▸ CHALLENGE: Reproduce, word for word, the lines from the start of the records through the line containing "Viewport: 995px width, 579px", inclusive. Omit the pictures.

▸ SOURCE DATA:
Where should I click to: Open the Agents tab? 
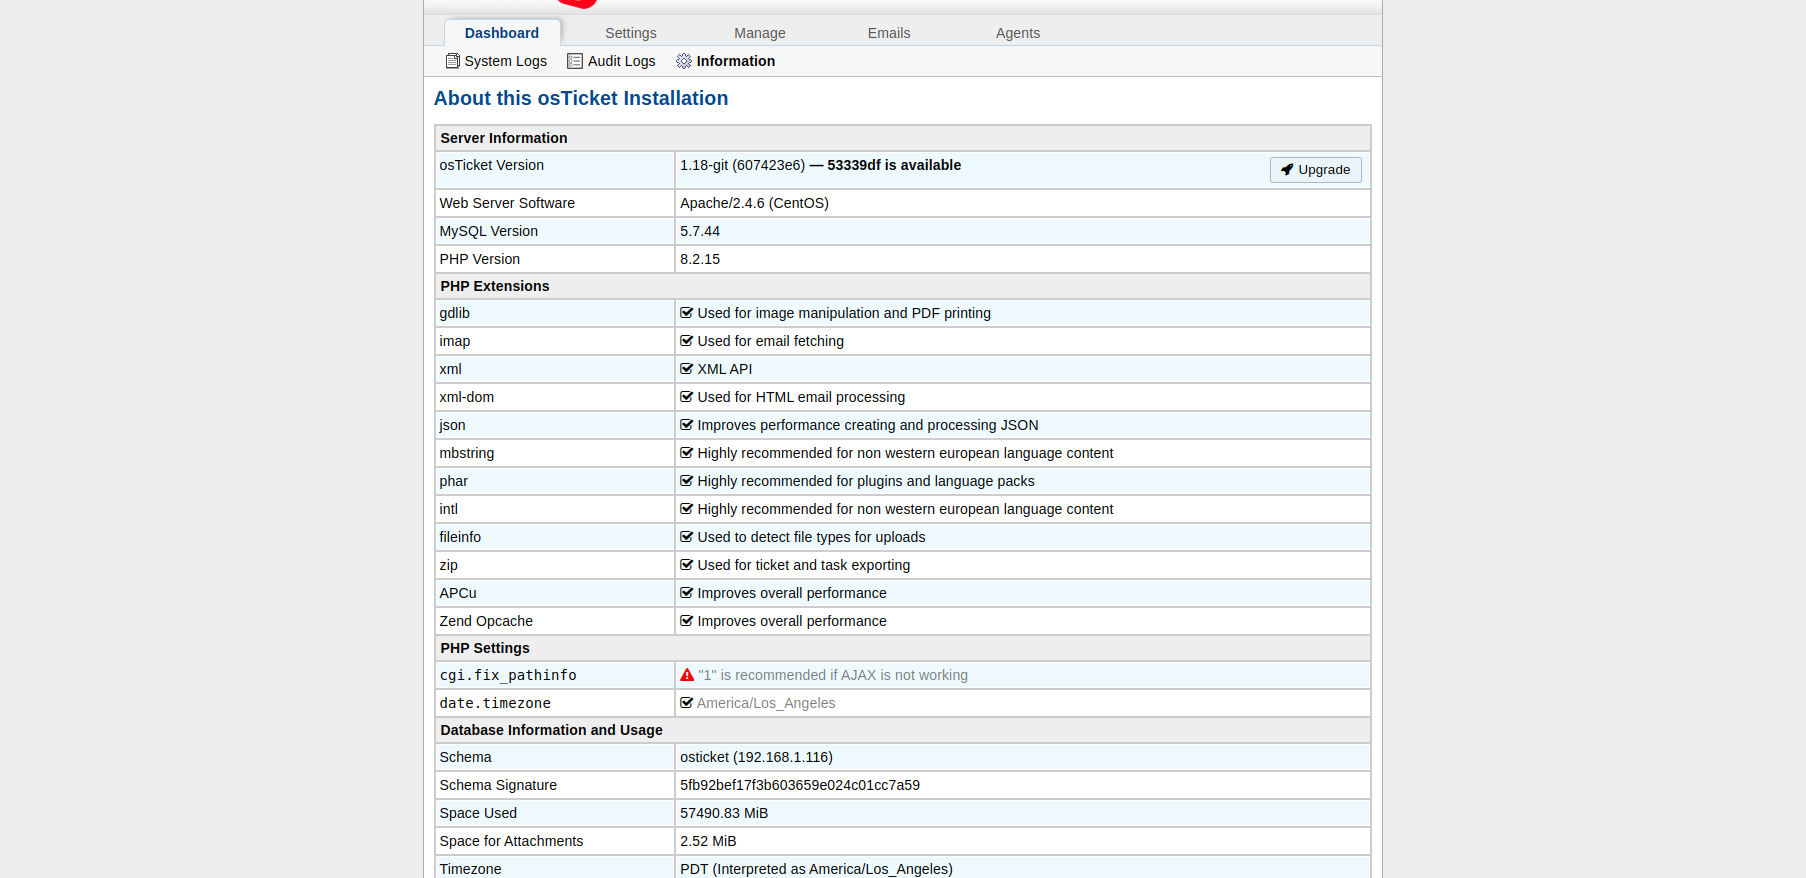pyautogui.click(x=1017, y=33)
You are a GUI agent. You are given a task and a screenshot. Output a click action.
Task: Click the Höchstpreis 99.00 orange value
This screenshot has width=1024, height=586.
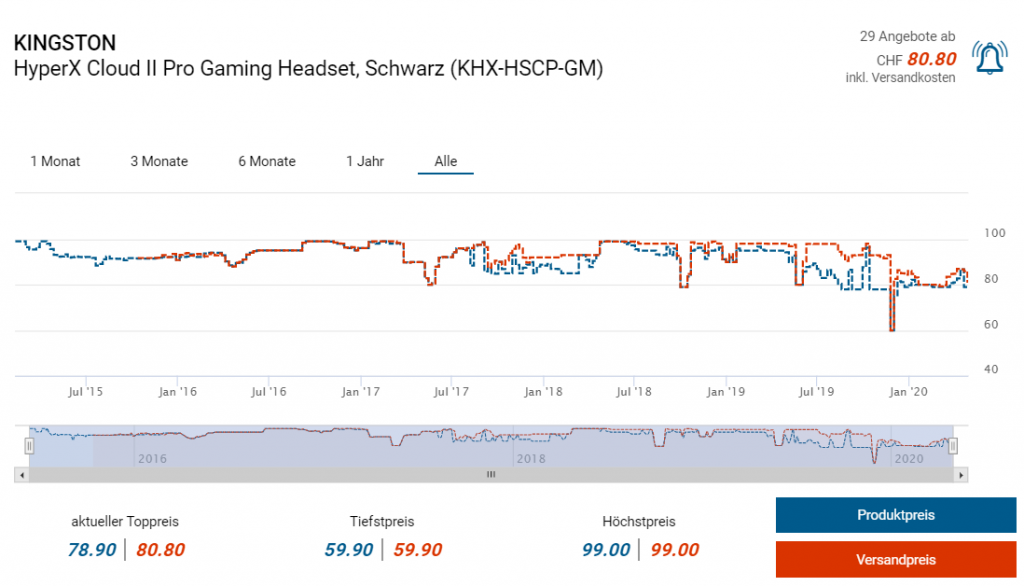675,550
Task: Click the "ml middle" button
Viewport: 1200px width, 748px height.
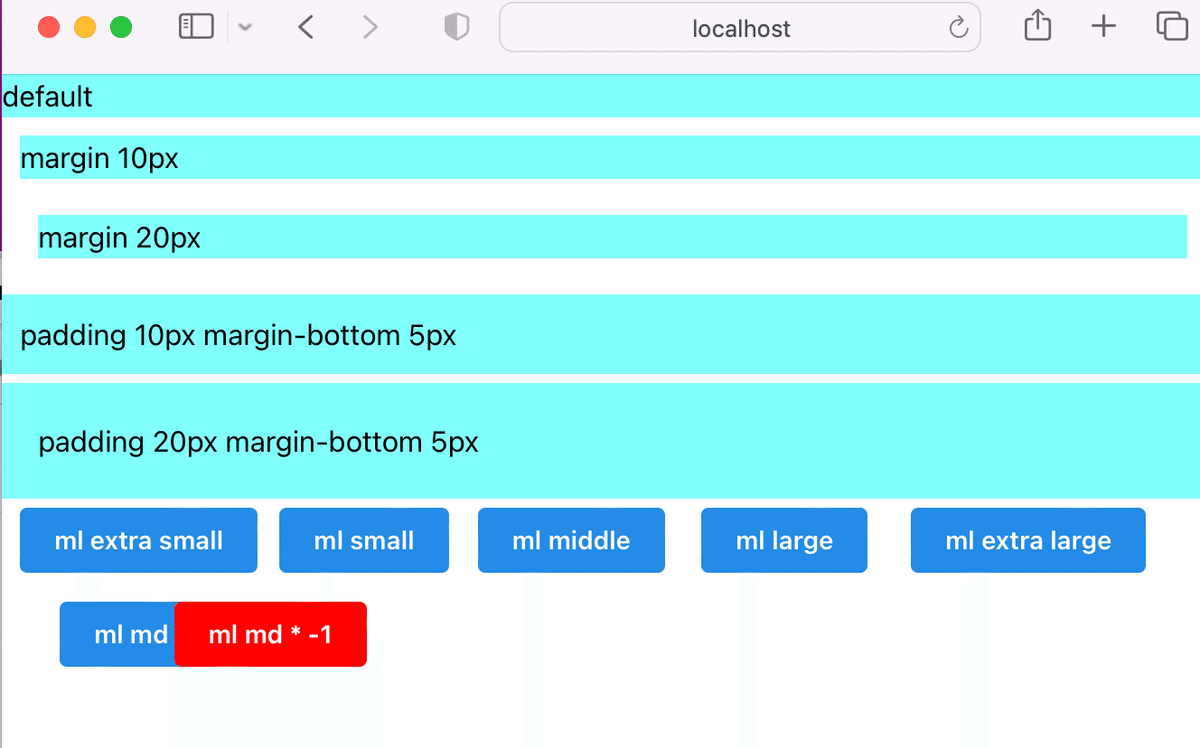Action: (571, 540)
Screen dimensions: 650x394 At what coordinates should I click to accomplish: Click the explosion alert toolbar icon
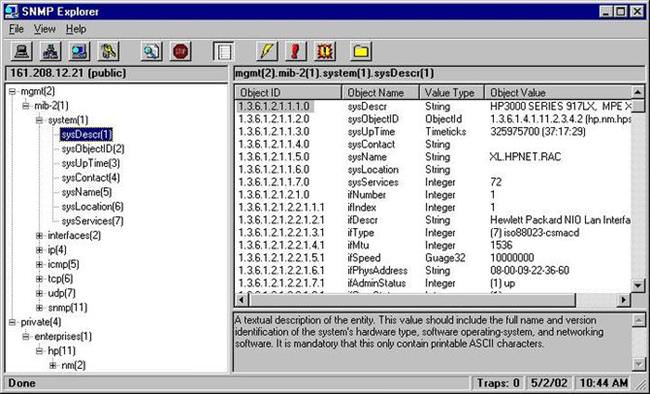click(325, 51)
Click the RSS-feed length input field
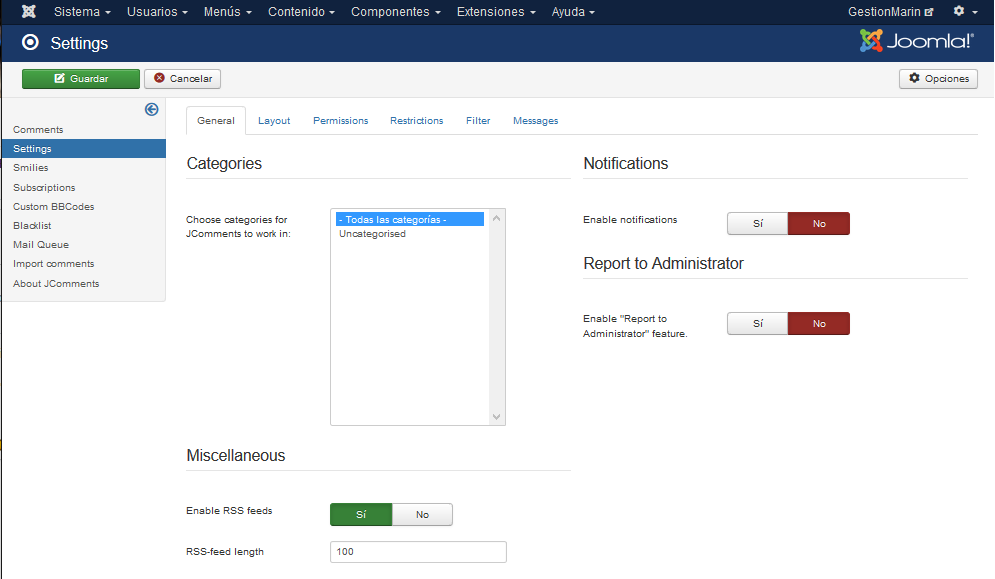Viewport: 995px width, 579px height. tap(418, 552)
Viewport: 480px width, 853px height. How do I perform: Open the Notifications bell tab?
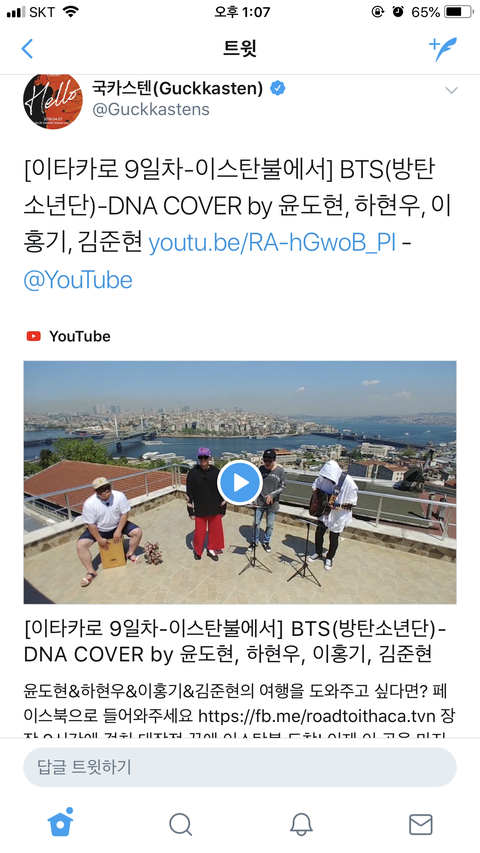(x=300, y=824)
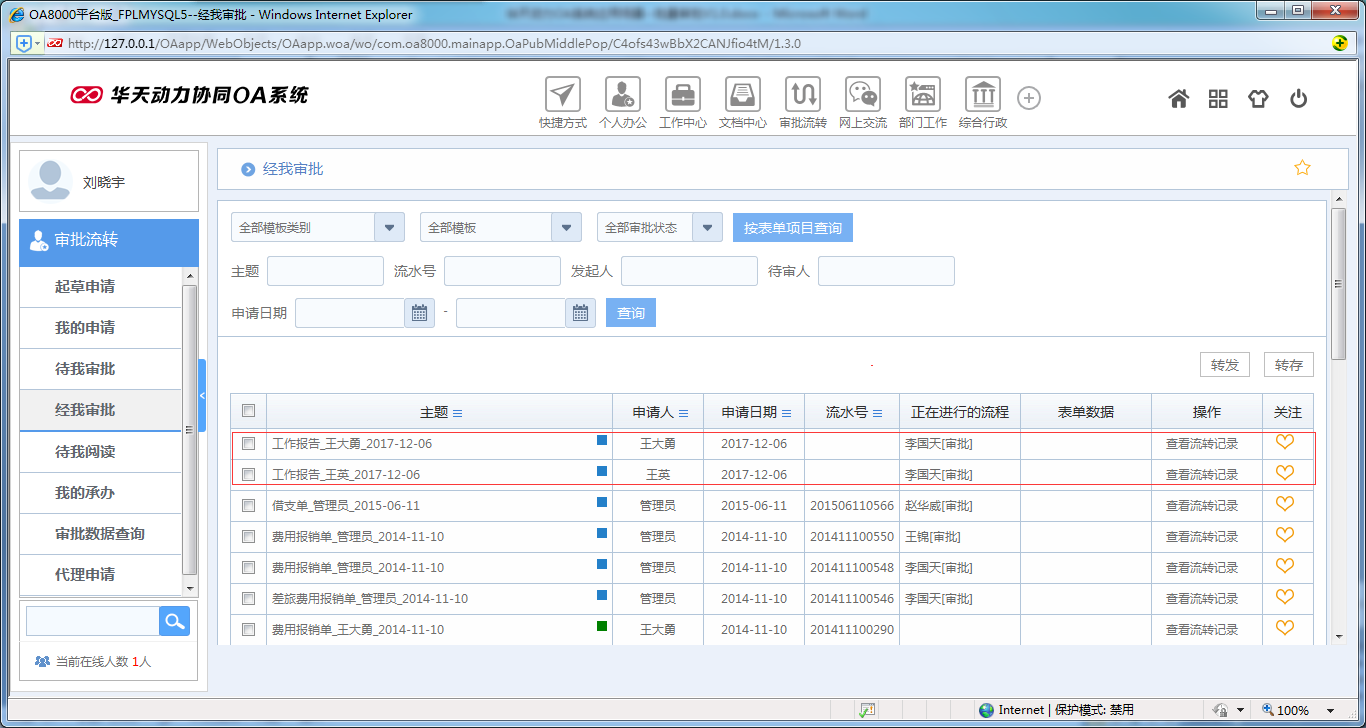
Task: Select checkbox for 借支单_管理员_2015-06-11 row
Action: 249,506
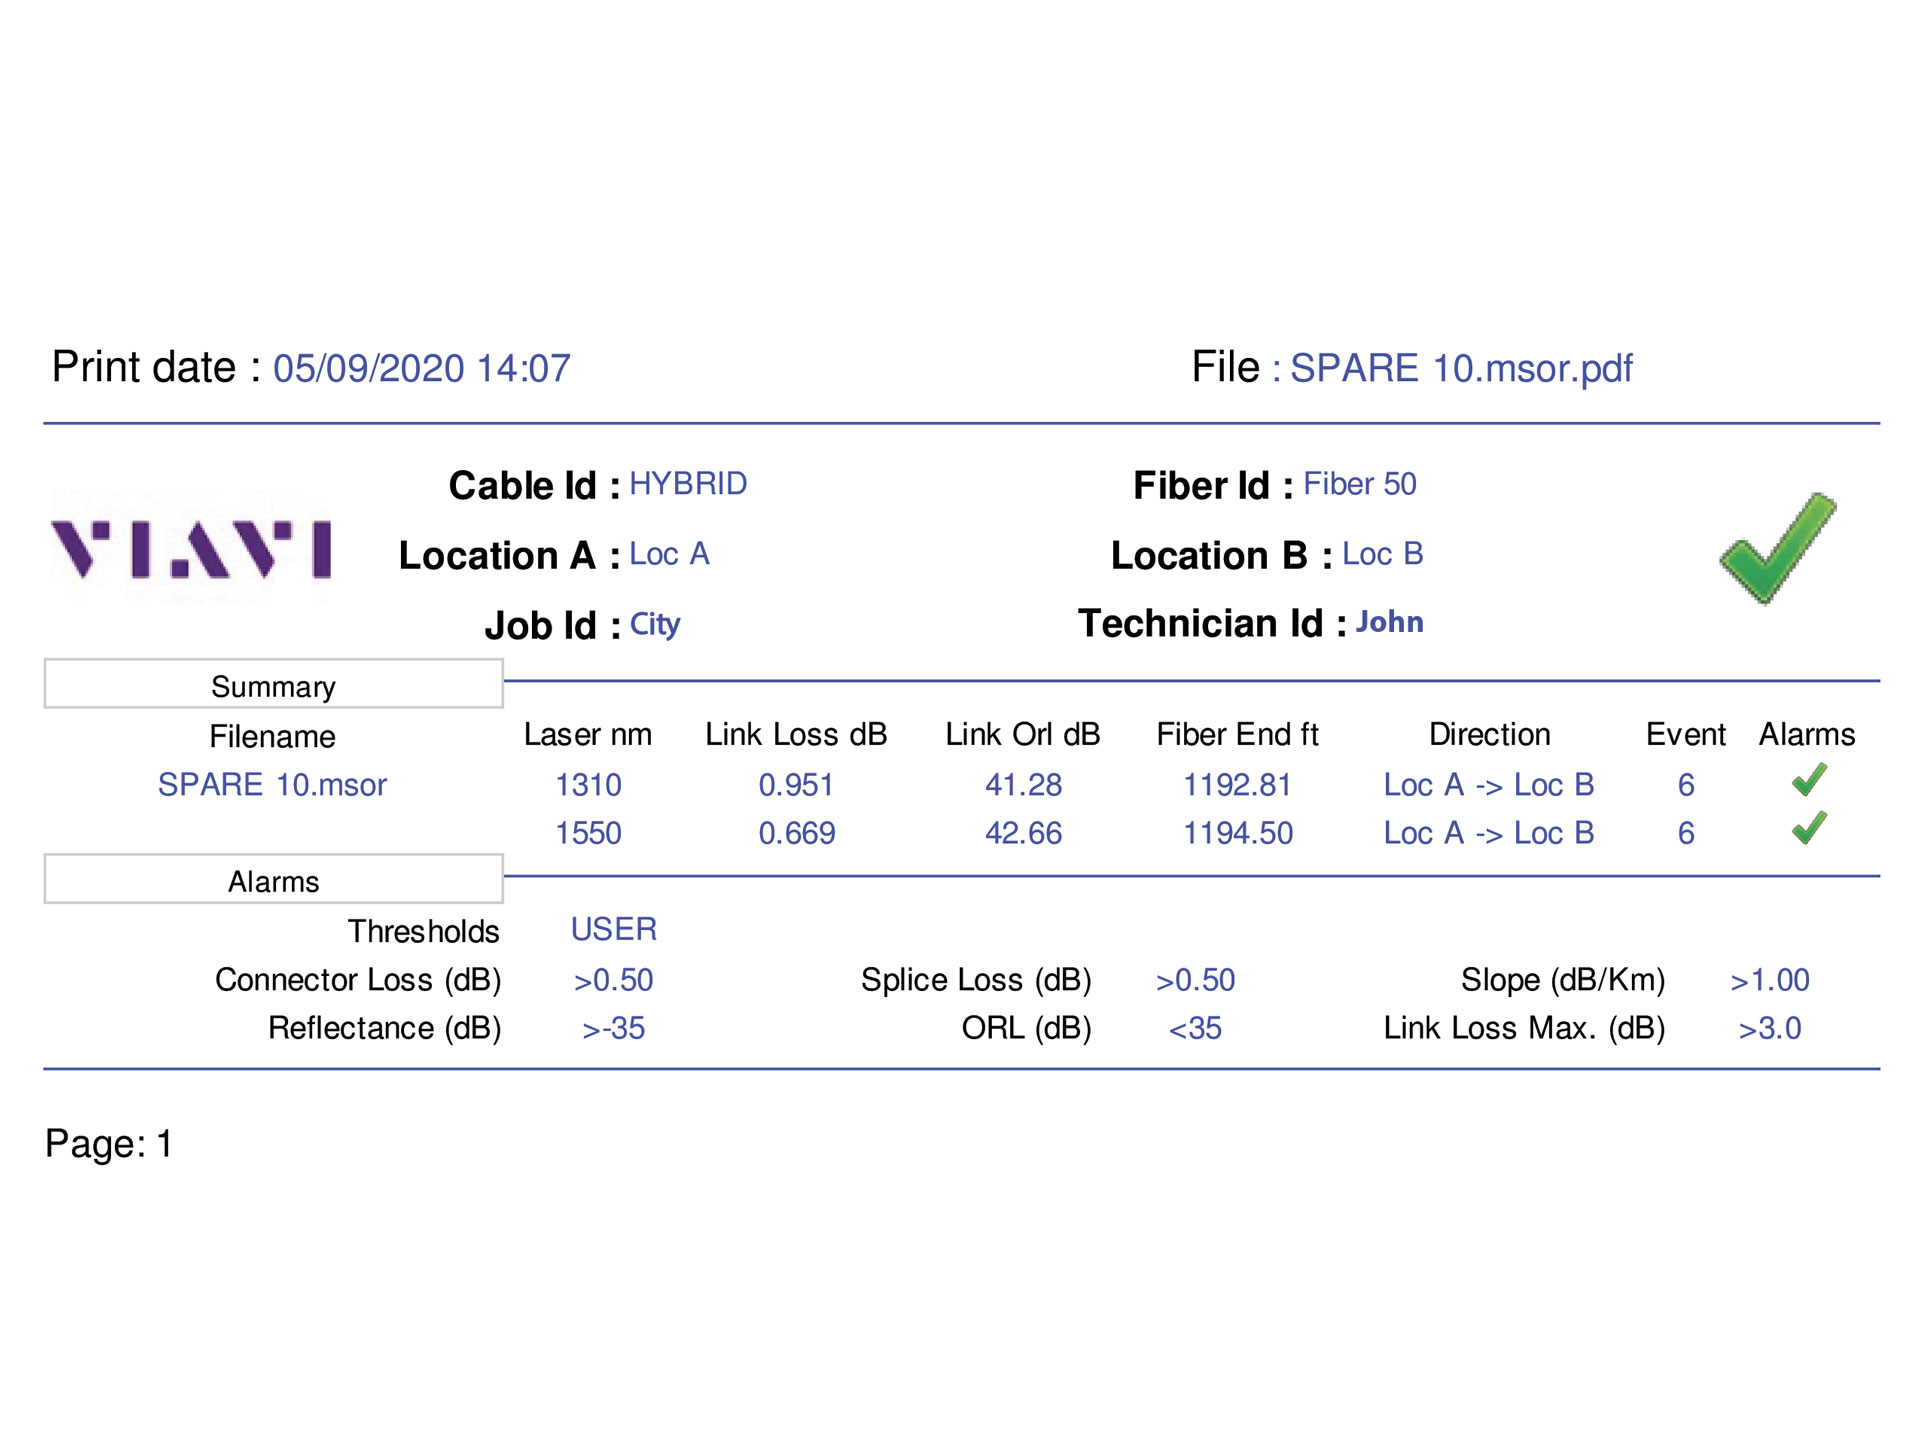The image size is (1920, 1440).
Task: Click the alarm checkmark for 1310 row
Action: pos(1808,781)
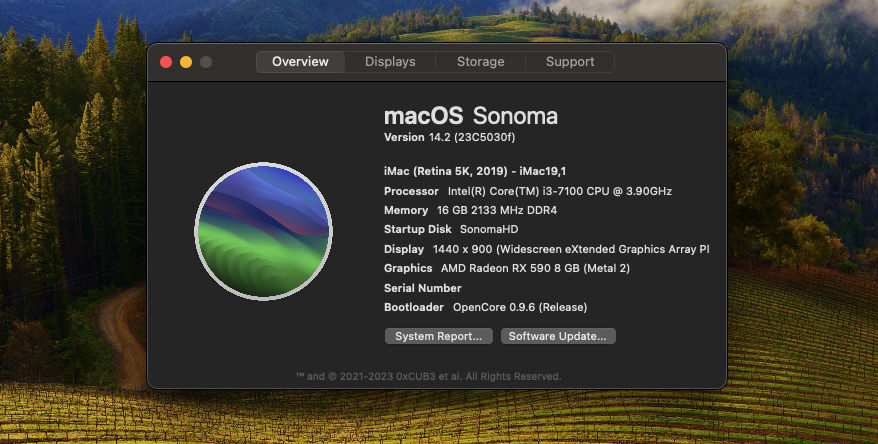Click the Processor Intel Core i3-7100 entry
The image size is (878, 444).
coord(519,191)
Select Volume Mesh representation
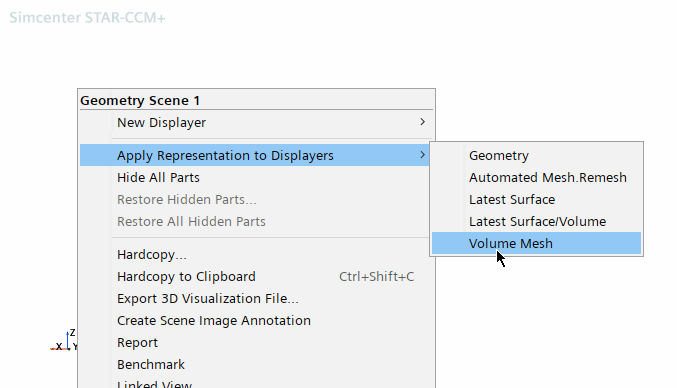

▸ CORRECT OUTPUT:
Where should I click to: Open the Agents tab? 
pyautogui.click(x=1017, y=33)
You are a GUI agent. You are given a task and a screenshot. Output a click action.
Task: Click the Höchstpreis 99.00 orange value
This screenshot has width=1024, height=586.
675,550
Task: Click the "ml middle" button
Viewport: 1200px width, 748px height.
Action: (571, 540)
Screen dimensions: 650x394 At what coordinates should I click to accomplish: Click the explosion alert toolbar icon
click(325, 51)
Click the RSS-feed length input field
Viewport: 995px width, 579px height. tap(418, 552)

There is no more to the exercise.